▶ Assignment:
Below are the records; copy each line in them that holds the word "toolbar".

⁂

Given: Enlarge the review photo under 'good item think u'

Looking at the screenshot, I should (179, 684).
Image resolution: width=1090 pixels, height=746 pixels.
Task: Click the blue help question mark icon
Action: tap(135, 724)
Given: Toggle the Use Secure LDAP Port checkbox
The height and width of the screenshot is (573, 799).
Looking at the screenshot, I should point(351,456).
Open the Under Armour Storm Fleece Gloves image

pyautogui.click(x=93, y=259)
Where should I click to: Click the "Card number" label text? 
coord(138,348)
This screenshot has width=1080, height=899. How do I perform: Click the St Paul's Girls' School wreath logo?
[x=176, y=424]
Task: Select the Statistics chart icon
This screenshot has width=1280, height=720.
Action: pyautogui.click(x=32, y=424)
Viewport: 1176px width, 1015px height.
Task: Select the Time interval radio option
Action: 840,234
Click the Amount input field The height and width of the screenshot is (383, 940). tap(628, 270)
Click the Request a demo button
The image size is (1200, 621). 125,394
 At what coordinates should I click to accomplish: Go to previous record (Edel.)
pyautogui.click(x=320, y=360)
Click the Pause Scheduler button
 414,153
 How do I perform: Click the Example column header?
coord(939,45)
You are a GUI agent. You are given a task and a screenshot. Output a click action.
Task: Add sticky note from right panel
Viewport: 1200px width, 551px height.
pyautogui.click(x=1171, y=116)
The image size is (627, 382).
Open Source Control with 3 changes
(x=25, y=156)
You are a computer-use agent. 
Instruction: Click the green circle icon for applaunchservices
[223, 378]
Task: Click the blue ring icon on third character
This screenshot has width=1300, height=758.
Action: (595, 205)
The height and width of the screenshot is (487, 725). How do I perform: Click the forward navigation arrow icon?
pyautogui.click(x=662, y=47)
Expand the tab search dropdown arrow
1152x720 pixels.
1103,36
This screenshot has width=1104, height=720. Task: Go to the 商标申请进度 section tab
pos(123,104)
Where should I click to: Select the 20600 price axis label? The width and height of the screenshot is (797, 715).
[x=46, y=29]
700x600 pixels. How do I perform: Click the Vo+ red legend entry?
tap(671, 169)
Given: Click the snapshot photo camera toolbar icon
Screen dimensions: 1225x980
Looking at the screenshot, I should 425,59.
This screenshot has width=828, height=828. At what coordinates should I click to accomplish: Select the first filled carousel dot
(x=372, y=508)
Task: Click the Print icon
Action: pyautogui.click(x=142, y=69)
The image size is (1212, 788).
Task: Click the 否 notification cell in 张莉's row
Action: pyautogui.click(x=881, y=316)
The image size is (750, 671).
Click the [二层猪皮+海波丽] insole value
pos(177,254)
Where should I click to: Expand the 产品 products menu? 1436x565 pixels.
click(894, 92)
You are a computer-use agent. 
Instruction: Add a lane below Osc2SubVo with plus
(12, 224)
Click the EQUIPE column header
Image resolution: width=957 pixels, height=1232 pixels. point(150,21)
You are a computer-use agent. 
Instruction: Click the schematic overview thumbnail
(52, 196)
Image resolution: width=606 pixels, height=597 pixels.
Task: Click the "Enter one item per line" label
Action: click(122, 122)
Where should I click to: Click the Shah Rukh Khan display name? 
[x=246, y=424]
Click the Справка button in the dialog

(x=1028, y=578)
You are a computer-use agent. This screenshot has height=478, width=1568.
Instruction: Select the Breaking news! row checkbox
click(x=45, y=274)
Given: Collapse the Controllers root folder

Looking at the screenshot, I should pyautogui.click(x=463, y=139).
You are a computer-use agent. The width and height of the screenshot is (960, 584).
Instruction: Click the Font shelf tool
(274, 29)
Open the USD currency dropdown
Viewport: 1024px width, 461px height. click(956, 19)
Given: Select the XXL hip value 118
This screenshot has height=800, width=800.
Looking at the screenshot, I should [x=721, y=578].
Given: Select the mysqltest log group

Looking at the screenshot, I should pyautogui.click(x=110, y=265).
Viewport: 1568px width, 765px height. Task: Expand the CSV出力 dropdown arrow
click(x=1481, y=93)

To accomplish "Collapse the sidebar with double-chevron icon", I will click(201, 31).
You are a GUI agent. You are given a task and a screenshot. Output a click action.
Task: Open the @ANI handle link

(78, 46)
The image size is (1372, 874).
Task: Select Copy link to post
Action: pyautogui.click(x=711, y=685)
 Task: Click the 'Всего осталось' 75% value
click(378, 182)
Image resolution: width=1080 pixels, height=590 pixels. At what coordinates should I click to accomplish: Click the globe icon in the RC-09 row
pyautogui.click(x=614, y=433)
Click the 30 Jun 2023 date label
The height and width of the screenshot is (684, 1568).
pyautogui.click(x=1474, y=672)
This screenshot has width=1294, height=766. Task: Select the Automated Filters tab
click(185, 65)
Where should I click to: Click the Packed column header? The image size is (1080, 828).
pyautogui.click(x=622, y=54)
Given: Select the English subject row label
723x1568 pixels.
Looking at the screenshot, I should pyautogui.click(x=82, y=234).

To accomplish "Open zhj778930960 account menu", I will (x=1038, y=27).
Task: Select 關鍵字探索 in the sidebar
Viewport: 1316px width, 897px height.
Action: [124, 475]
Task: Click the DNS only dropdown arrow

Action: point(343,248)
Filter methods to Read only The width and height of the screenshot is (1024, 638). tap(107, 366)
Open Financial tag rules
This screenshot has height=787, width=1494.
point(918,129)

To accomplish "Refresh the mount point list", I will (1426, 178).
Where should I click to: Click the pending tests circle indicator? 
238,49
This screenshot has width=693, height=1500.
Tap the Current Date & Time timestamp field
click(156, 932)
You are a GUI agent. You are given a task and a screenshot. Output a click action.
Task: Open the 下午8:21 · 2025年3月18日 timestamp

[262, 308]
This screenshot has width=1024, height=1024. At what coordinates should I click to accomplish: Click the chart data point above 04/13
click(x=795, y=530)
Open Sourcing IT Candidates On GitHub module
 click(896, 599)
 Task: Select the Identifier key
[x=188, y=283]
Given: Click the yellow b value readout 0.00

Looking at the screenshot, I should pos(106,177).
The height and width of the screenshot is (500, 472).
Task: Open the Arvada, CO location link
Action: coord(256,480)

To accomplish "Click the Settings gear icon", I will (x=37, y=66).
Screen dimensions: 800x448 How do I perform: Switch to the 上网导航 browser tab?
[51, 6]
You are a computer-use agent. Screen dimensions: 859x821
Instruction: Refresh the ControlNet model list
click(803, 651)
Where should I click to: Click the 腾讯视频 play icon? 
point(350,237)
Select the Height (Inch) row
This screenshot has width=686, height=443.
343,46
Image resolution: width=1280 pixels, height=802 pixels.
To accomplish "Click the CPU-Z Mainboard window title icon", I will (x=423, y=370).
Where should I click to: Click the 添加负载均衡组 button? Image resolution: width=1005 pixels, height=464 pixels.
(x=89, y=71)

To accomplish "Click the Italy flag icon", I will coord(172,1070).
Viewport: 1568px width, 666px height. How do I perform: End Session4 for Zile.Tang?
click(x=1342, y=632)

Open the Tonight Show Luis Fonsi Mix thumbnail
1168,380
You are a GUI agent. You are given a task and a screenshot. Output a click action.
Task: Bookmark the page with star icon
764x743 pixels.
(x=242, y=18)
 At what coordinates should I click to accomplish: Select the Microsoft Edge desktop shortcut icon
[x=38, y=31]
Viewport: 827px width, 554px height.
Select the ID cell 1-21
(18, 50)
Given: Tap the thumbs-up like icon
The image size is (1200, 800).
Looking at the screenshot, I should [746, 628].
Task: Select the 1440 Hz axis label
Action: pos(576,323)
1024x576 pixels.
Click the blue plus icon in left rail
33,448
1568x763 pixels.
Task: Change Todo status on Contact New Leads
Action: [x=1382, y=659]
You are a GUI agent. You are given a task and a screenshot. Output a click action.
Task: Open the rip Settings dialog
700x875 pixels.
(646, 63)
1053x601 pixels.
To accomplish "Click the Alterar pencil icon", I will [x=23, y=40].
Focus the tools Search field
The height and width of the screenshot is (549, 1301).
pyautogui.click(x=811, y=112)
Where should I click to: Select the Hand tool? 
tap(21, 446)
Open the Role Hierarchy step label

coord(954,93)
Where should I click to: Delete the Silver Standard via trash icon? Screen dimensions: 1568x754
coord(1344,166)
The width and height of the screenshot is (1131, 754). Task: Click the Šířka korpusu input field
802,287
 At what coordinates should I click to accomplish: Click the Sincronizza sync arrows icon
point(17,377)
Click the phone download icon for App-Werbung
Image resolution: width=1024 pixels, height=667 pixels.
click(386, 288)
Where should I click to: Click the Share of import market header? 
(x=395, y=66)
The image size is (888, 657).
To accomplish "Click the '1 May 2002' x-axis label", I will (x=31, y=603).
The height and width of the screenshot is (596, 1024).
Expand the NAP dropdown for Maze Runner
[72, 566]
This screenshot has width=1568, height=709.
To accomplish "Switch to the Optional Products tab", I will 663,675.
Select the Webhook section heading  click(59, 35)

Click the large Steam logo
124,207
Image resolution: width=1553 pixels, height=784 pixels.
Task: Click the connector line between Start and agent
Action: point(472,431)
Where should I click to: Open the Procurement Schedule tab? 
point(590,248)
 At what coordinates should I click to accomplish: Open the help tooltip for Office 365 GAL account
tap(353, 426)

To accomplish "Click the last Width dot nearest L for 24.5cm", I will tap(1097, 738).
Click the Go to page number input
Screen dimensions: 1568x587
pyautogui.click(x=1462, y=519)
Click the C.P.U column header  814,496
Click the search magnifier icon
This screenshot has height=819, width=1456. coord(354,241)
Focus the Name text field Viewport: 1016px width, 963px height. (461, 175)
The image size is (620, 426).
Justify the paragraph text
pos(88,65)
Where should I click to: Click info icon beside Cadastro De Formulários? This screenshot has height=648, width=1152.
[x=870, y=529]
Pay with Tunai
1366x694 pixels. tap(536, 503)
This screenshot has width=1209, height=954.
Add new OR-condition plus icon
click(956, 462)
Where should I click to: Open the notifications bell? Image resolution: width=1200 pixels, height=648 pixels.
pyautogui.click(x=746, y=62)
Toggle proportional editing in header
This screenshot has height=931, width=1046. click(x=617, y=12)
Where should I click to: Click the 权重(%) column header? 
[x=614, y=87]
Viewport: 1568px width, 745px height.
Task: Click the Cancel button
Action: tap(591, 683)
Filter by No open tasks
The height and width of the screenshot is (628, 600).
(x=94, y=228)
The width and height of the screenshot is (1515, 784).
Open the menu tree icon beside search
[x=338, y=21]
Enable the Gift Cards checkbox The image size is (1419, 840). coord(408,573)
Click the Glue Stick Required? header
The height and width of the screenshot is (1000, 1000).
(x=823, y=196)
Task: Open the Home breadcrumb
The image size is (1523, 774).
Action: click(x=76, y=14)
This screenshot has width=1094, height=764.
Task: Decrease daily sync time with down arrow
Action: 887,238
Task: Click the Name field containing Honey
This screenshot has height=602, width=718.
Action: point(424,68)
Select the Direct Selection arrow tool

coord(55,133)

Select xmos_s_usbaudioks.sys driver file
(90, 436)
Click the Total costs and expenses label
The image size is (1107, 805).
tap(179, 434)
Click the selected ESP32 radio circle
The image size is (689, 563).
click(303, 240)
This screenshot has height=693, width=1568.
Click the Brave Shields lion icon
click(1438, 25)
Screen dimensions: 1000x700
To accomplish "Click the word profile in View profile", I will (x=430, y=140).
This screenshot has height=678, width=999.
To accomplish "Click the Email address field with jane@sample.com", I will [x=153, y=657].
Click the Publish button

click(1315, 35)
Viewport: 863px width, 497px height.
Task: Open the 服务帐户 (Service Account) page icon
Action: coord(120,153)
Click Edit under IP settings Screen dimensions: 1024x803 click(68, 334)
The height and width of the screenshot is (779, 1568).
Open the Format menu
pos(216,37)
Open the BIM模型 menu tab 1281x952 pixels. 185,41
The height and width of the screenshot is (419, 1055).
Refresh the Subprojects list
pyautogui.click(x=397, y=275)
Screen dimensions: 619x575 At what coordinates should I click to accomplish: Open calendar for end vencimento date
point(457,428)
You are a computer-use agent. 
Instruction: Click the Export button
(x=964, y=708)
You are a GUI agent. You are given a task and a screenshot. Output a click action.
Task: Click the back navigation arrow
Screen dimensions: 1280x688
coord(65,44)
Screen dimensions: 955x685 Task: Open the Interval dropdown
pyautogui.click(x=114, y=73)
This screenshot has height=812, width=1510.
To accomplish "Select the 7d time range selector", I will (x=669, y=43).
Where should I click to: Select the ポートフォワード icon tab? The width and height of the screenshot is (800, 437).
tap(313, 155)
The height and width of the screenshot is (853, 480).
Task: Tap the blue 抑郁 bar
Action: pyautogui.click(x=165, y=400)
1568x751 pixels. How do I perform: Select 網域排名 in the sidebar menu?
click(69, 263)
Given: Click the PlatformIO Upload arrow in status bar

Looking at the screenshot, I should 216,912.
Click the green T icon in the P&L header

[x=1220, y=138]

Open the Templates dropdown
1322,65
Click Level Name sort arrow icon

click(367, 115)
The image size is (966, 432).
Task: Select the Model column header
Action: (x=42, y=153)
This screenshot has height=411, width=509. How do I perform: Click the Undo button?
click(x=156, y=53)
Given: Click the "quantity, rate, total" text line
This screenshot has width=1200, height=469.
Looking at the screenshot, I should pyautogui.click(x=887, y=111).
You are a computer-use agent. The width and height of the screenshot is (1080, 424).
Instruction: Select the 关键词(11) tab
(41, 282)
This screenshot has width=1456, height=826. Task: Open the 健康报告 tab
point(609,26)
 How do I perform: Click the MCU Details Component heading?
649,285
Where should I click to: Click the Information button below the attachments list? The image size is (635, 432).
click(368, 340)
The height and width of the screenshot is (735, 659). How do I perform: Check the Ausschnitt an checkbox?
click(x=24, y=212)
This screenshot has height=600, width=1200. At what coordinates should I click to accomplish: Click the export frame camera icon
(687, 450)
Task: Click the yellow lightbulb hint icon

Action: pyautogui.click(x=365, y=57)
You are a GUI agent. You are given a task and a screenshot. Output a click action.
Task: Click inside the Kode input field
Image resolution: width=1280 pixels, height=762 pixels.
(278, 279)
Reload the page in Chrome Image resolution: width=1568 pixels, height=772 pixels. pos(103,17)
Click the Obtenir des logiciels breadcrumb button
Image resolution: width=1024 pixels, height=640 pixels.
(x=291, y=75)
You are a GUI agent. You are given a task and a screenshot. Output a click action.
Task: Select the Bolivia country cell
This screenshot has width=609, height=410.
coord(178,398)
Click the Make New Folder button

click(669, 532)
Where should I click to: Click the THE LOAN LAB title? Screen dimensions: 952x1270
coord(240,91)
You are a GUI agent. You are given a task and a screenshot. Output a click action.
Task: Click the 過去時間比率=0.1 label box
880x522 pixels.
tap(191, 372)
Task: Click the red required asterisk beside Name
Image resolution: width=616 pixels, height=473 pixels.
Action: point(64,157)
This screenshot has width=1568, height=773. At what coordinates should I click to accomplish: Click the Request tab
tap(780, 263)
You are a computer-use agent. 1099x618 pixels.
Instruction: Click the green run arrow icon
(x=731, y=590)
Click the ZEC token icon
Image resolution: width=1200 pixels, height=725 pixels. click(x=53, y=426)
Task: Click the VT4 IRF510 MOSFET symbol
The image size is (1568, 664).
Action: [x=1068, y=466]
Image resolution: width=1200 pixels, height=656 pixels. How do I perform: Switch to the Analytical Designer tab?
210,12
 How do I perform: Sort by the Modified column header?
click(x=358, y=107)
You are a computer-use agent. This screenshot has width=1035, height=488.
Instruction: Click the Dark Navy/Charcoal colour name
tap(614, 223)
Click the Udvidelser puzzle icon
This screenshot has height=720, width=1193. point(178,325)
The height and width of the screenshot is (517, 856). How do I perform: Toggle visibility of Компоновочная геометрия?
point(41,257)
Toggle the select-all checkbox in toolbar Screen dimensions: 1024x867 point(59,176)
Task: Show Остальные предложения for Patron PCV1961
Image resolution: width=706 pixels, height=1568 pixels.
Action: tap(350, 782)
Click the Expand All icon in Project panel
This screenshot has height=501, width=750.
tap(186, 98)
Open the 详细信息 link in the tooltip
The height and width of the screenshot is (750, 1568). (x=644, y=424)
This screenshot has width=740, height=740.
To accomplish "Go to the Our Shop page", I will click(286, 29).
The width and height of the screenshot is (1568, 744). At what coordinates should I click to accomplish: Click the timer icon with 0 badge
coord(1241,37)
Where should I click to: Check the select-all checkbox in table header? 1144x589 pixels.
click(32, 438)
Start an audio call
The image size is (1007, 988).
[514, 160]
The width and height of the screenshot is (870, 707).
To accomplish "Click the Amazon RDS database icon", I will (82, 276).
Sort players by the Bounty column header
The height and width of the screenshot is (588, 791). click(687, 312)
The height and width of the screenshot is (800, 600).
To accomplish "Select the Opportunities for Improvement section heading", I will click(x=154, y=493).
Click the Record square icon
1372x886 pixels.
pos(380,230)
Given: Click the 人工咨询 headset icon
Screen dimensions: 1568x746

⁂

▶ Response area:
Given: Click the snapshot photo camera toolbar icon
Toggle the select-all checkbox in toolbar Screen dimensions: 1024x867 point(59,176)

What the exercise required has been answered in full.